Jun 16, 2011 09:26 GMT  ·  By
This is how dark matter is distributed through the massive galaxy cluster Abell 1689
   This is how dark matter is distributed through the massive galaxy cluster Abell 1689

When experts conduct studies of extrasolar planet, they tend to assess their potential for supporting life based on some of the traits they can distinguish. But there is often an overlooked factor, some experts say, and that is the influence of dark matter.

In the image attached to this article, the distribution of dark matter in the massive Abell 1689 galaxy cluster is mapped. According to the data, collected by the NASA Hubble Space Telescope, this peculiar form of matter may be warming up millions of exoplanets.

As such, even if those worlds are located just outside of their stars' habitable zones, they could be receiving sufficient warmth to allow for the existence of liquid water on their rough surfaces, Daily Galaxy reports.

Unlike regular, baryonic matter, dark matter is hypothesized to be made out of weakly-interacting massive particles (WIMP), which are their own antiparticles.

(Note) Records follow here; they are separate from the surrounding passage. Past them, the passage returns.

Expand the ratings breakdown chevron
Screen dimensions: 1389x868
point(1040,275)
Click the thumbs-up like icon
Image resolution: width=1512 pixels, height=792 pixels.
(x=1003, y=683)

This means that two WIMP would annihilate each other upon contact.

This makes the stuff tremendously difficult to detect, and so experts can only analyze it through the gravitational effects it exerts on normal matter. The existence of dark matter – which accounts for about a quarter of the Universe's mass – was proposed in order to fix some incomplete theories.

Under Albert Einstein theory of general relativity, galaxies shouldn't be producing the massive gravitational pull that they are generating. In many cases, the mass of all stars, planets and other objects within a galaxy can account for only a fraction of the entire structure's gravitational pull.

Fermi National Accelerator Laboratory (Fermilab) physicist Dan Hooper and astrophysicist Jason Steffen now propose that the energy dark matter releases as WIMP annihilate themselves may be transferred to exoplanets, warming them up.

The experts say that dark matter concentrations are highest in the central regions of large galaxies such as the Milky Way, but also at the core of dwarf spheroidal galaxies. In places such as the spot on the Perseus Arm where the solar system is located, less dark matter is usually found.

“I imagine 10 trillion years in the future, when the Universe has expanded beyond recognition and all the stars in our galaxy have long since burnt out, the only planets with any heat are these here, and I could imagine that any civilization that survived over this huge stretch of time would start moving to these dark-matter-fueled planets,” Hooper explains.